29 / 198

第29話 太郎の冤罪

「だいたい調べは付きましたよ。 まだ、真犯人は捕まっていませんが。」  太郎の言う事がほぼ正しかった。 車の停まっていた道路の周辺に聞き込みをした結果、近所の人の証言が複数取れた。 「いつも、小学生の下校の時間くらいに合わせて車が停まっていて、邪魔だし変だと思っていたのよ。」 「中年の女性が車の後ろに立っていて、運転席にも男性がいるの。」 「誰かを待ってるのか、と思ったけど誰も来ないし。」  子供をねらってるんじゃないか?と噂が立ったという。  学校にも注意喚起の電話を入れた人がいた。 「大きなお世話って感じだったな。 学校は問題意識が低いと思う。」 「近所の人がネットで見たって。 児童ポルノの事。気持ち悪いわ。  子供の誘拐って、アメリカあたりでは、性的いたずらのためなんですって。」  話好きな近所の人たちが協力してくれた。 吉田は古巣の警察にも出向いた。 「この頃は車を使って,無理やり攫ってしまう、というのか多いらしい。  太郎が見たのも、まさにそれだ。 とんだ濡れ衣を着せられたんだな。」  後日、警察官が全校生徒を集めて話をした。 「皆さん、知らない車が停まっていたら、そばを通らない事。離れて歩きましょう。  車に無理やり連れ込まれそうになった事件がありました。勇敢な生徒が助けたそうです。  その子がいなかったら車に乗せられて、どこか遠くに連れて行かれたかも知れません。  みんな気を付けましょう。」  「警察の話で車の存在は認められました。 大人の強い手で押し込められたら逃げられません。近寄らないように。」  太郎の疑いは,晴れた。  それでも徹司は治まらない。 ーやっぱり、ひとり親だから躾が出来てないのよ。 ー乱暴な子が合気道なんて習って益々暴力的になるわ。  根も葉もない噂が飛び交う。
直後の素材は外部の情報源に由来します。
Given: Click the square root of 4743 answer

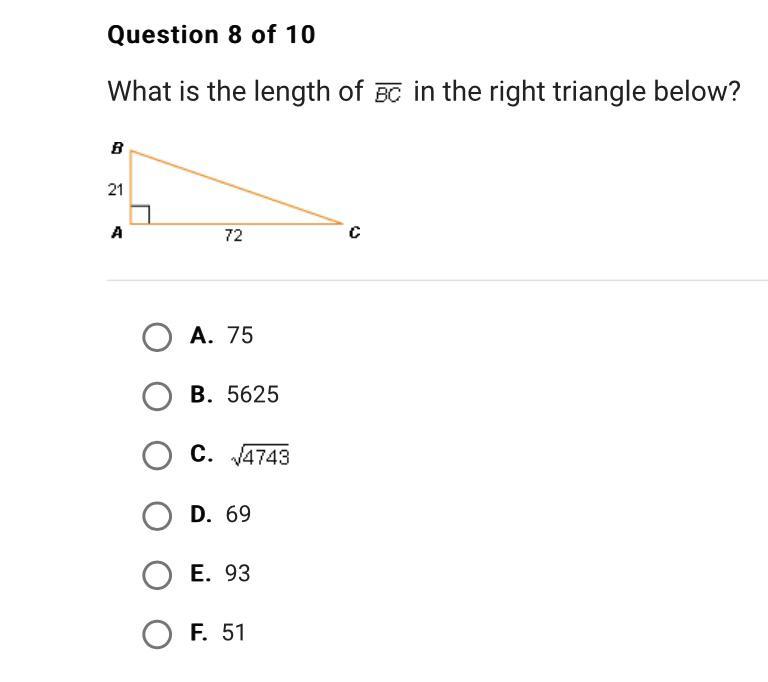Looking at the screenshot, I should pyautogui.click(x=260, y=456).
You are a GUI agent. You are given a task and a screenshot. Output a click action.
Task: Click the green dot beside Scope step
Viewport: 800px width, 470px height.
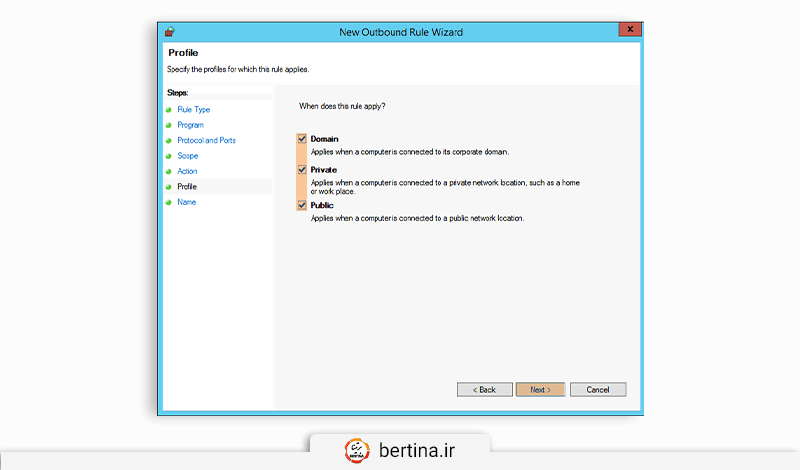(x=169, y=156)
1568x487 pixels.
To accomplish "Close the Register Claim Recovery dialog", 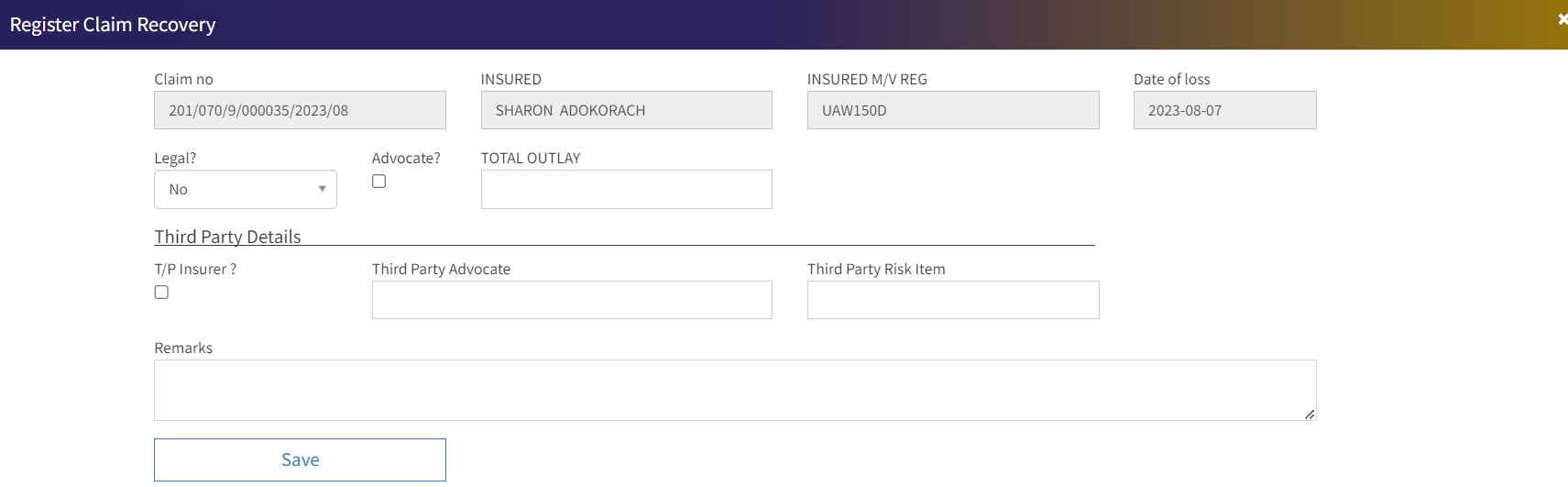I will [x=1562, y=19].
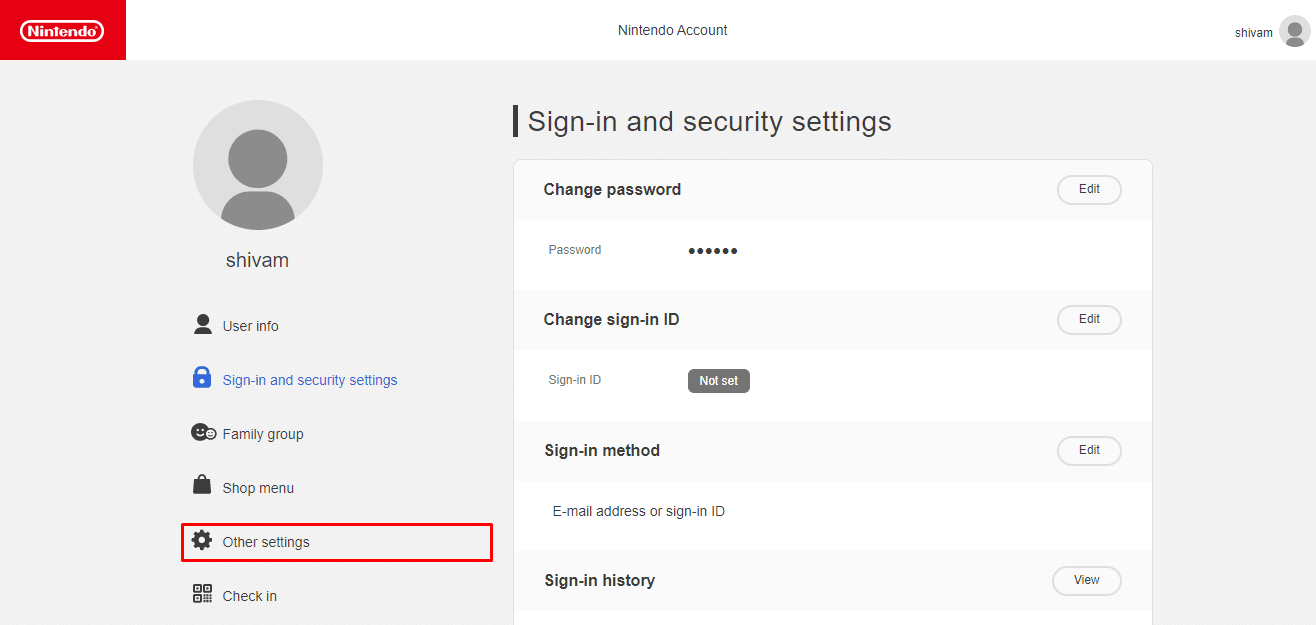Select the Check in QR code icon
1316x625 pixels.
204,593
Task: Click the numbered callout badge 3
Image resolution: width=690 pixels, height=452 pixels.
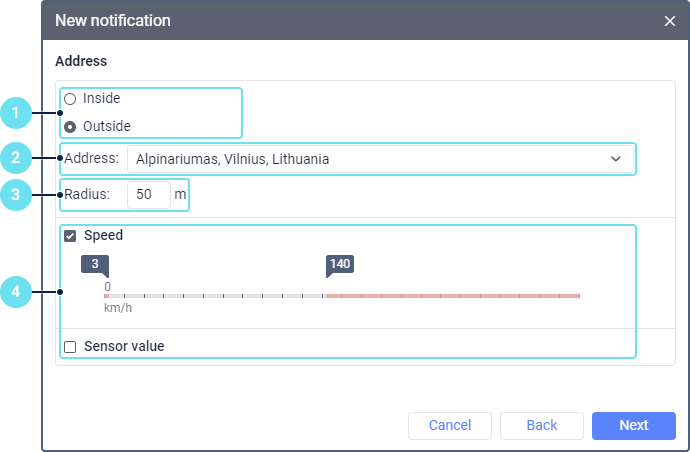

太郎が可哀想になる。 「徹司、太郎を憐れんではいけない。 太郎は正しい事をしたのだから、褒めてあげて。」  美弦がそんな事を言ってくれた。 徹司はずっと心に秘めていた事を思った。 (美咲にそっくりな美弦。 でも美咲の代わりじゃない。 俺はおまえが好きだ。)  心の中で叫んだ。 太郎が美弦の膝で甘えている。 (甘えたいのは俺だよ。)  太郎が羨ましい。抱き上げて太郎の頬にキスした。 (キスしたいのは美弦に、だ。) 「徹司、美弦にもキスしてあげなよ。」 「えっ?」

ともだちにシェアしよう!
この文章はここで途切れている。